Open vmielecnrs opened 4 years ago

vmielecnrs commented 4 years ago

Hi,

Could it be possible to use the estimated models (I mean, the model weights, for instance in architecture ResNet-18) outside of MLWIC2, for those of us who prefer Python for instance, or who have their own codes already running?

I would like, for instance, to reuse your estimated models in my codes implemented in Keras. Do you think it could be possible?

If this require some code development, I can participate in the effort.

mikeyEcology commented 4 years ago

The weights are stored in the helper files folder, which you can download from Step 3 in the readme. If you open the species_model folder, you can see the snapshots. These models were trained in tensorflow, so you should be able to load them in Keras.

vmielecnrs commented 4 years ago

Thanks for the answer. Not easy to do, by the way.

Is your Python code only working with TensorFlow version 1?

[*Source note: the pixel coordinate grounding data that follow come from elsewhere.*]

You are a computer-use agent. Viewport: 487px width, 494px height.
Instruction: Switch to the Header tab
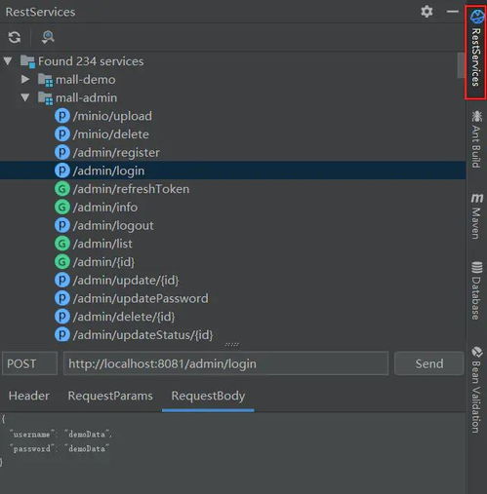click(x=29, y=396)
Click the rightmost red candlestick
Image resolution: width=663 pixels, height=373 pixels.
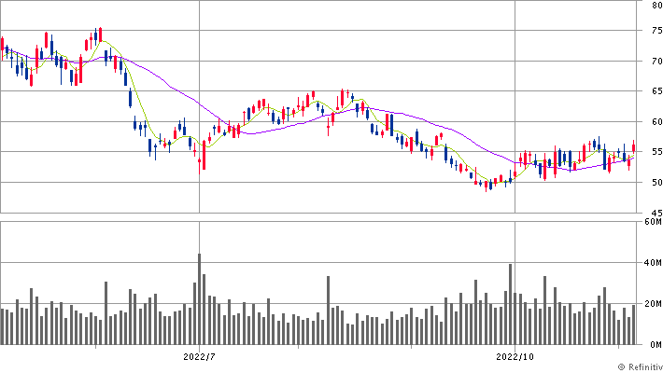coord(634,146)
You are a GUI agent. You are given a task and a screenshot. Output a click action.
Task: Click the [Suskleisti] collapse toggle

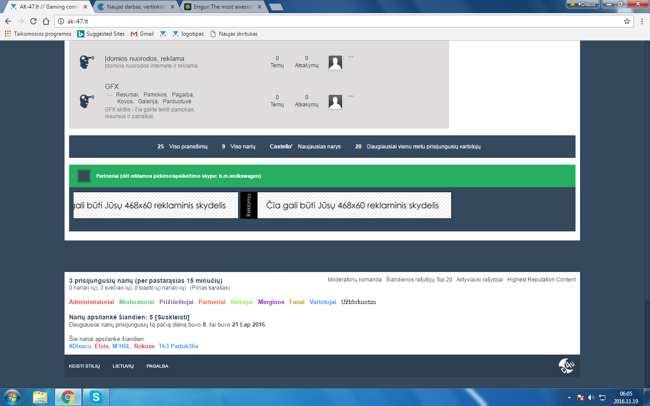(172, 317)
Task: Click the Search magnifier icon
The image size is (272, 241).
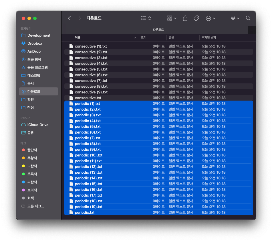Action: click(248, 18)
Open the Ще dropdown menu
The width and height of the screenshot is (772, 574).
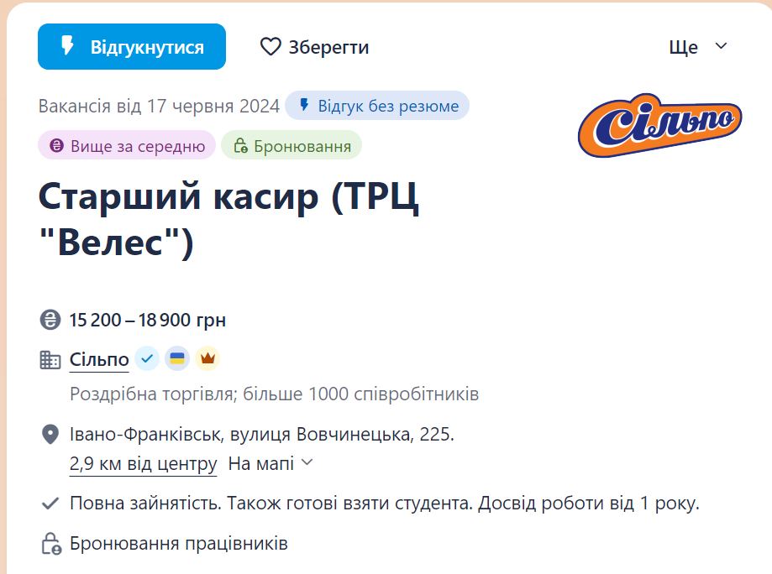click(697, 47)
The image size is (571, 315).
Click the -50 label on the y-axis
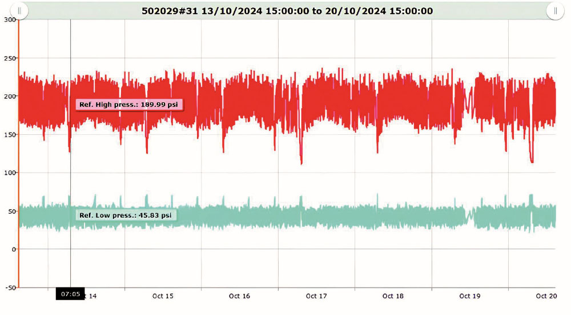9,288
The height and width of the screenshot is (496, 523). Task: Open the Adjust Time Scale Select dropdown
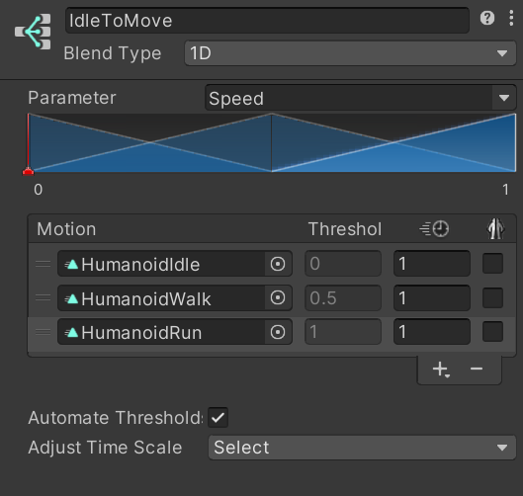[x=362, y=448]
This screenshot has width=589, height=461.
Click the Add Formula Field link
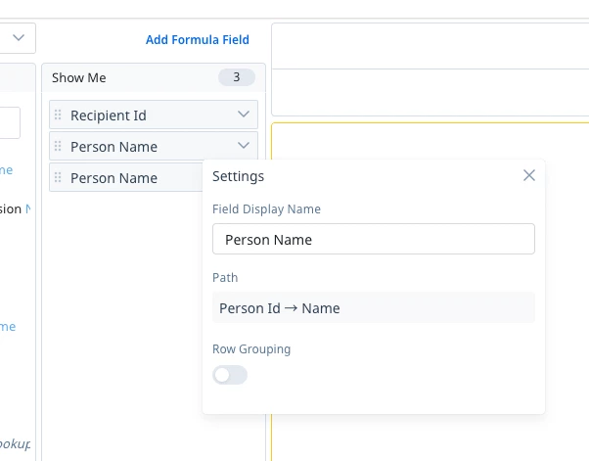198,40
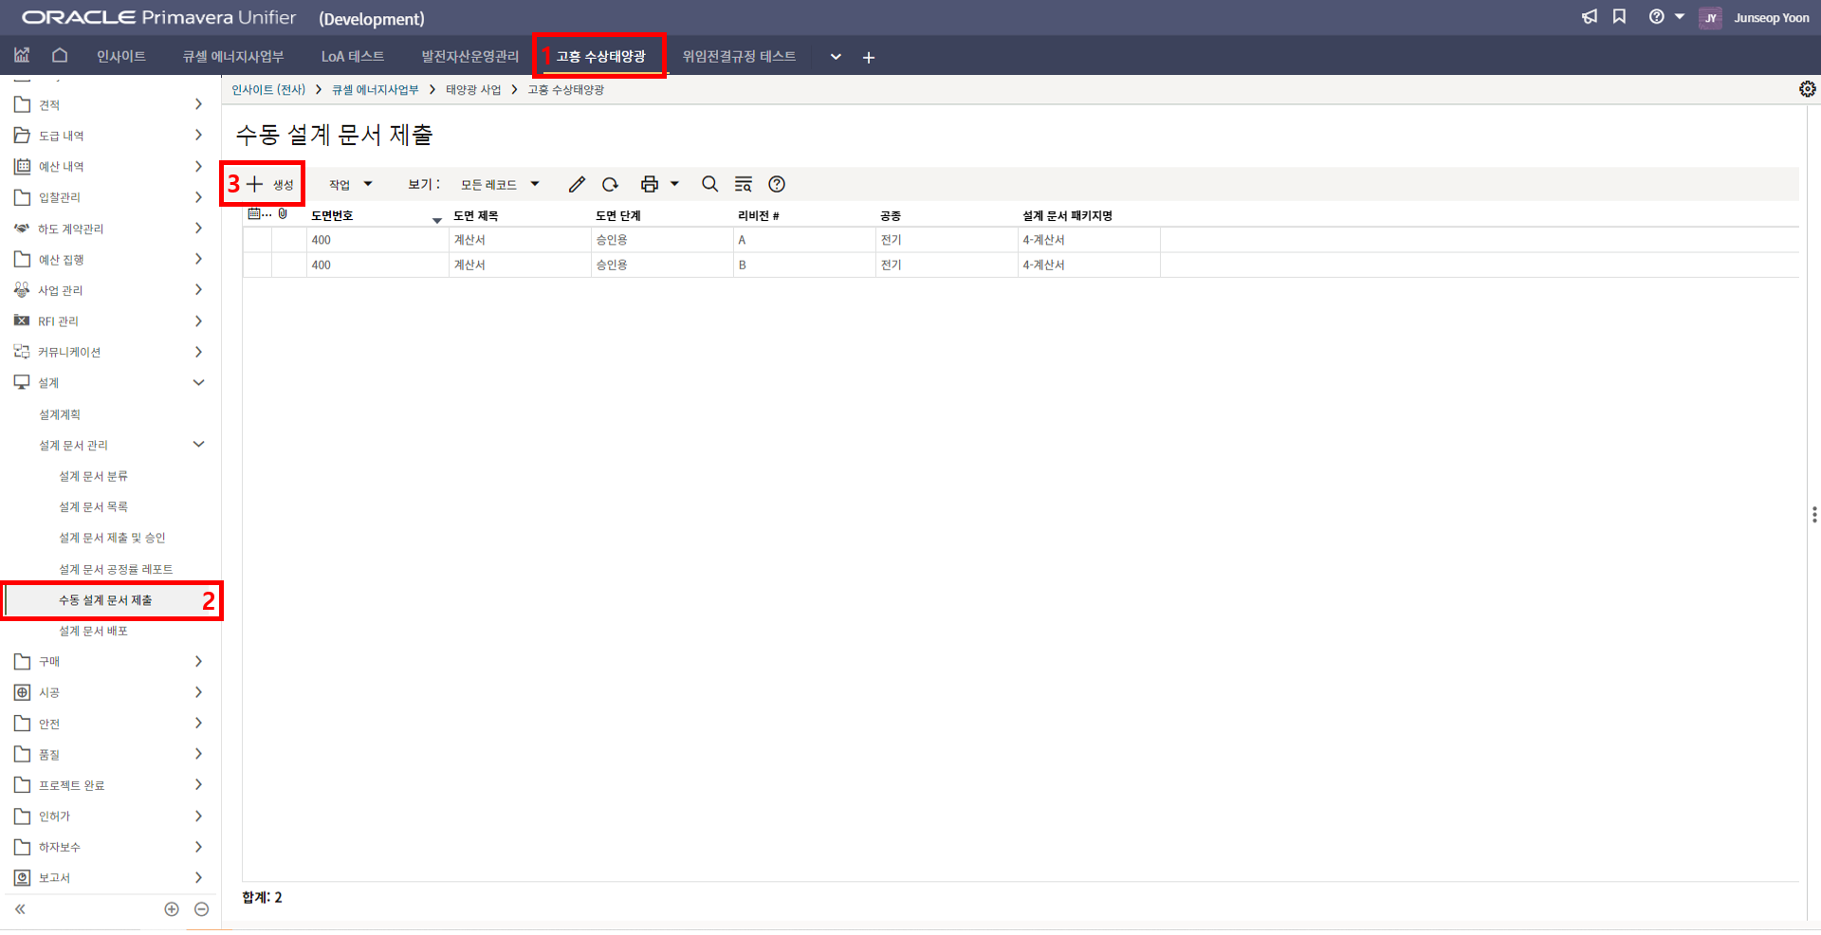This screenshot has width=1821, height=935.
Task: Open 설계 문서 배포 in sidebar
Action: [93, 632]
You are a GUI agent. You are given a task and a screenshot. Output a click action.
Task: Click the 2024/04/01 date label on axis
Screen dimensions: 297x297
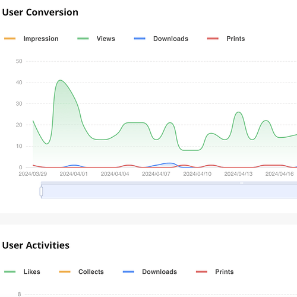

pretrained_loader = tf.train.Saver(var_list= self.exclude())
Traceback (most recent call last):
  File "<stdin>", line 1, in <module>
AttributeError: module 'tensorflow._api.v2.train' has no attribute 'Saver'
mikeyEcology commented 4 years ago

Yes. There are tons of version issues with Tensorflow. You'll need tensorflow 1.14 and python 3.7.

vmielecnrs commented 4 years ago

It turns out that I get many problems with the "eager mode":

pretrained_loader = tf.train.Saver(tf.get_collection(tf.GraphKeys.GLOBAL_VARIABLES))
WARNING: When executing eagerly variables do not necessarily have unique names
tf.train.import_meta_graph("empty_animal/snapshot-110.meta")
RuntimeError:` Exporting/importing meta graphs is not supported when eager execution is enabled.

Does it mean you used the eager mode? And that the network and its weights are not available in the end?

Thanks in advance